Fashion's Double

by Adam Geczy and Vicki Karaminas

Published 17 December 2015
Mere clothing is transformed into desirable fashion by the way it is represented in imagery. Fashion's Double examines how meanings are projected onto garments through their representation, whether in painting, photography, cinema or online fashion film, conveying identity and status, eliciting fascination and desire.

With in-depth case studies including the work of Nick Knight and Helmut Newton, film examples such as The Hunger Games, music video Girl Panic by Duran Duran, and much more, this book analyses the interrelationship between clothing, identity, embodiment, representation and self-representation.

Written for students and scholars alike, Fashion's Double will appeal to anyone studying fashion, cultural studies, art theory and history, photography, sociology, and film.

Libertine Fashion

by Adam Geczy and Vicki Karaminas

Published 3 September 2020
Shortlisted for the Association of Dress Historians Book of the Year Award, 2021

Libertine practices have long been associated with transgression and social deviance. This innovative book is the first to focus fully on the relationship between libertinism as a social phenomenon and as a form of fashion. Taking the reader from early modernity to the present day, Adam Geczy and Vicki Karaminas reveal how the connection between clothing and the taboo, the erotic, and the forbidden is at the heart of "libertine fashion".

Moving from the decadent courts of Charles II and Louis XV to the catwalks of the 21st century, Libertine Fashion examines literary and sartorial figures ranging from the Marquis de Sade and Lord Byron to Oscar Wilde, Josephine Baker, Colette, and Madonna. Focusing on libertinism as a sartorial practice and identity, this book traces the genealogy of the concept through the proto feminists of the English Reformation, the hedonistic decadents of the fin de siècle, and the Flappers of the Roaring 20s. The historical arc traverses the 1970s era of punk and glam, the shapeshifting personae of David Bowie, and the “disciplinary regimes” of Jean-Paul Gaultier.

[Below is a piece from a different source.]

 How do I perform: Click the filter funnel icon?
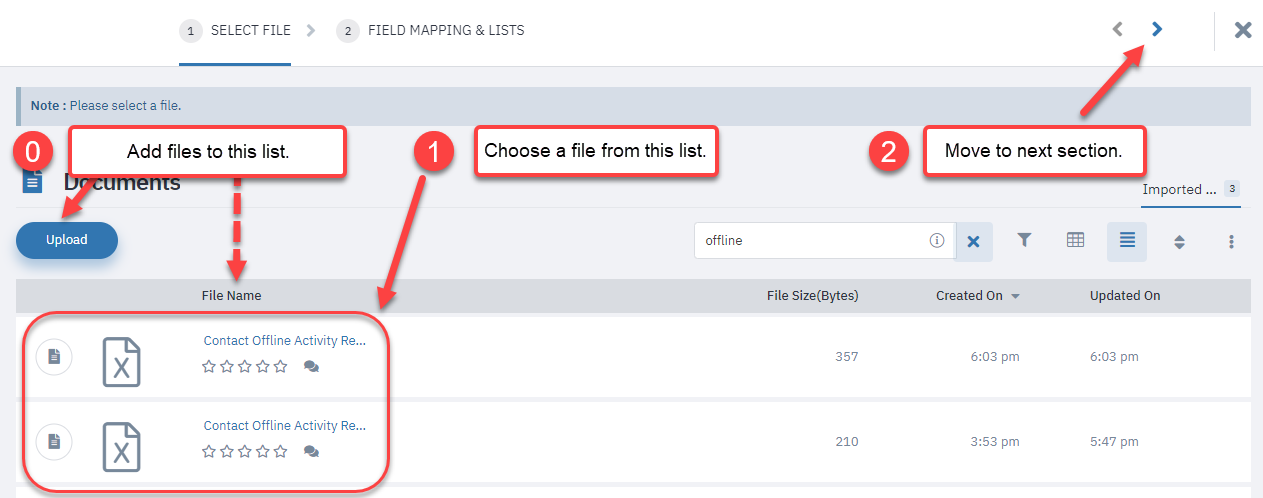pyautogui.click(x=1024, y=240)

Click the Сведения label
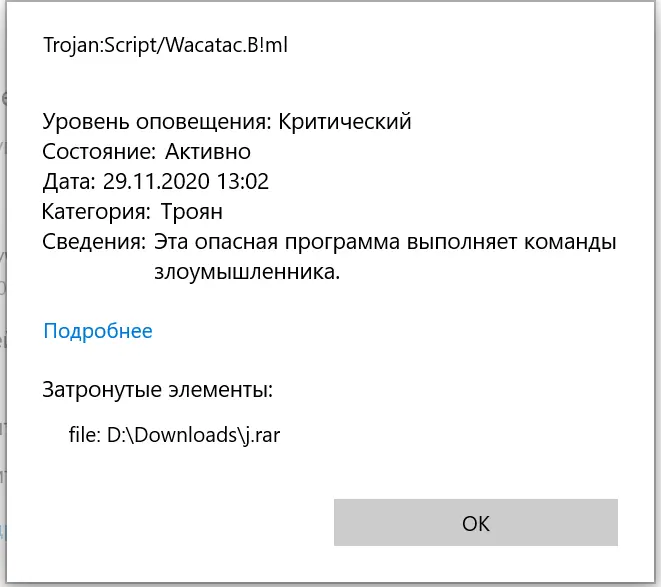(94, 242)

Looking at libertine practices and appearances with fresh eyes, this bracing and original book affords many new insights into transgressive style, and of the relationship between sexuality and clothing. Accessible and thoroughly researched, Libertine Fashion uses a multidisciplinary approach that draws on historical literature, film, fashion, philosophy, and popular culture. Offering a historical and philosophical grounding in contemporary forms of identity and dress, it is essential reading for students and scholars of fashion, gender, sexuality, and cultural studies.